Description Vincent Danen 2014-03-10 17:24:27 UTC
It was reported [1],[2]that the AgentX subagent of net-snmp could be stalled when a manager sent a multi-object request with a different number subids.  This could lead to a denial of service.

This has been corrected upstream in version 5.4.4 [3]; only earlier versiona are affected.  This means that Fedora and Red Hat Enterprise Linux 6 are not affected, however Red Hat Enterprise Linux 5 does ship a vulnerable version (5.3.x).

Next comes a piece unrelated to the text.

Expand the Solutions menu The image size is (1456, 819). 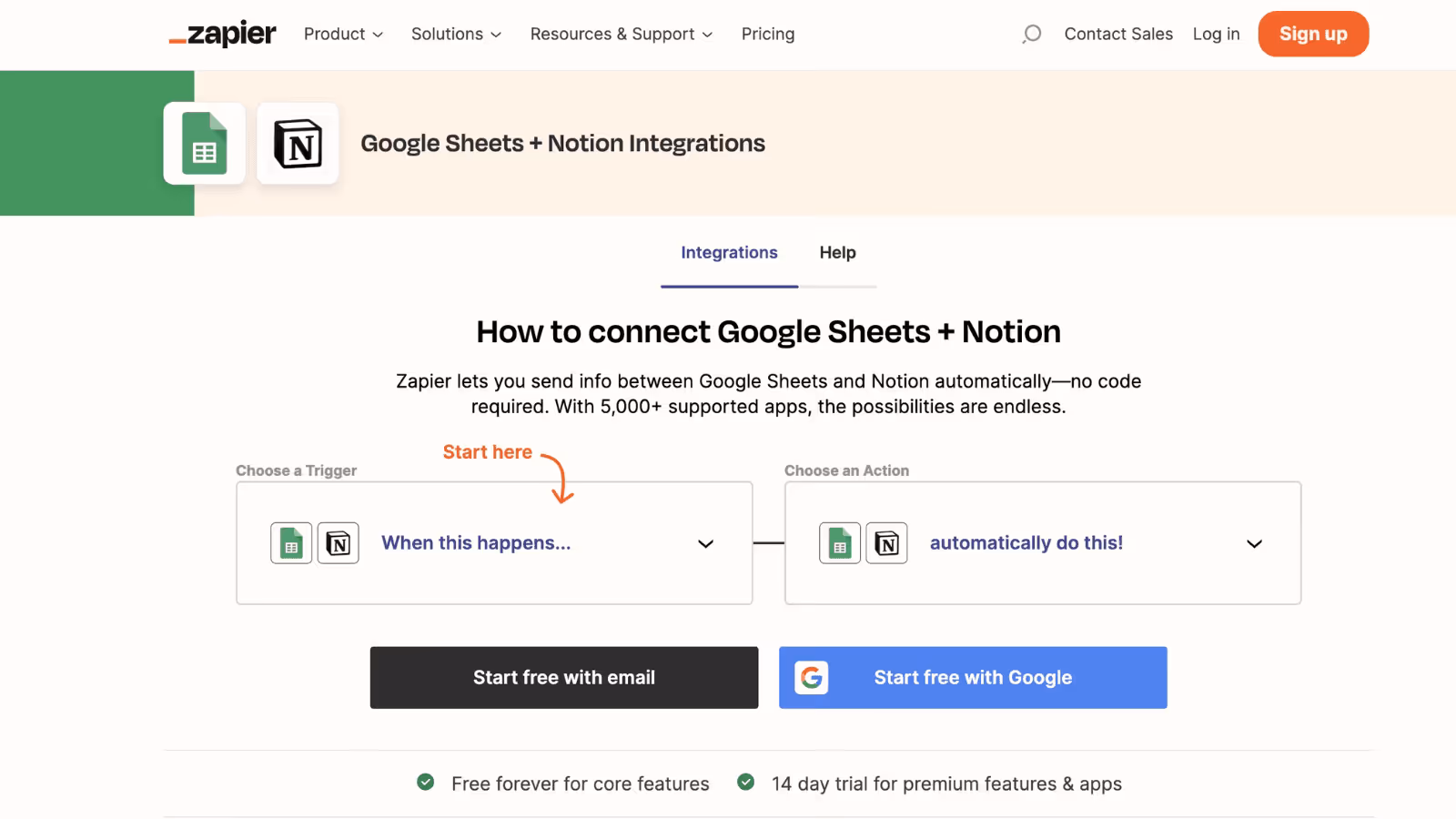click(456, 35)
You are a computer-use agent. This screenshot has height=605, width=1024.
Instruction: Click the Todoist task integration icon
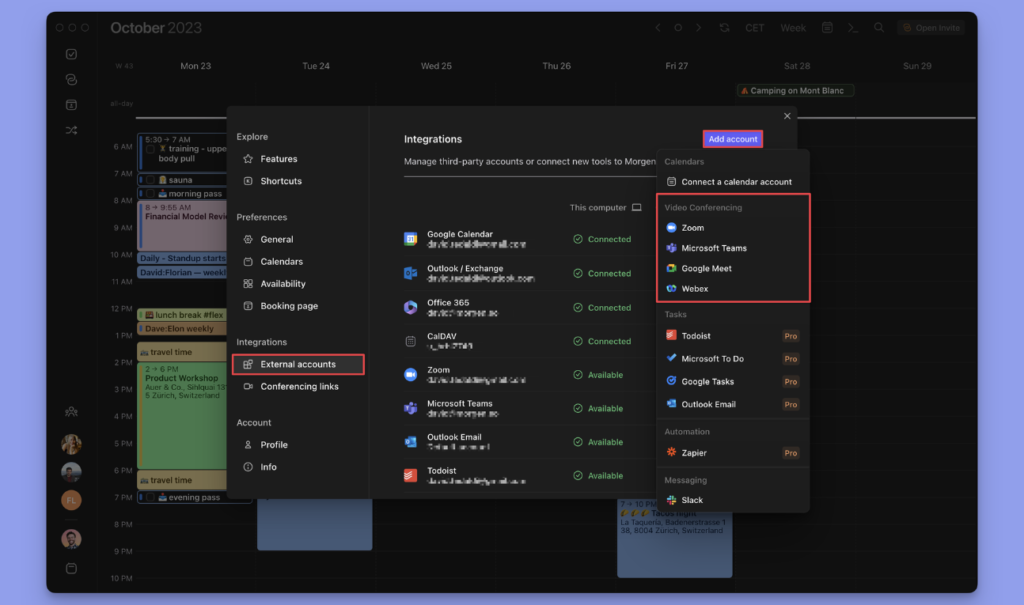[672, 336]
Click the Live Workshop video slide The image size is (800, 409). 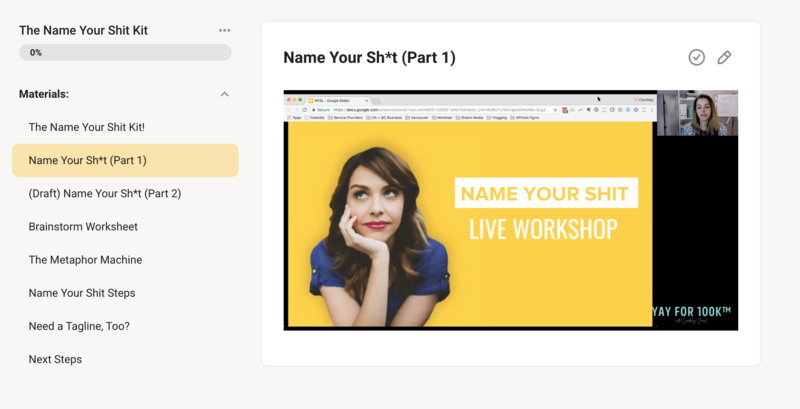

[1] https://bugs.debian.org/cgi-bin/bugreport.cgi?bug=684388
[2] http://seclists.org/oss-sec/2014/q1/513
[3] http://sourceforge.net/p/net-snmp/patches/1113/


Statement:

This issue did not affect the version of the net-snmp packages as shipped with Red Hat Enterprise Linux 6.

Comment 1 Jan Safranek 2014-03-11 08:34:39 UTC
I don't understand how this bug can lead to DoS. Sure, AgentX subagent won't parse certain GETNEXT messages, but it does not crash, it just reports ordinary error code.

And looking at the code, Net-SNMP as in RHEL 6.6 has the same bug.

Comment 3 Huzaifa S. Sidhpurwala 2014-03-14 06:22:49 UTC
After analyzing this issue, it seems the only impact of this flaw would be denial of response to the attacker who initially sent the crafted request. It does not lead to denial of service to other users or daemon crash.

Therefore this is not a security flaw.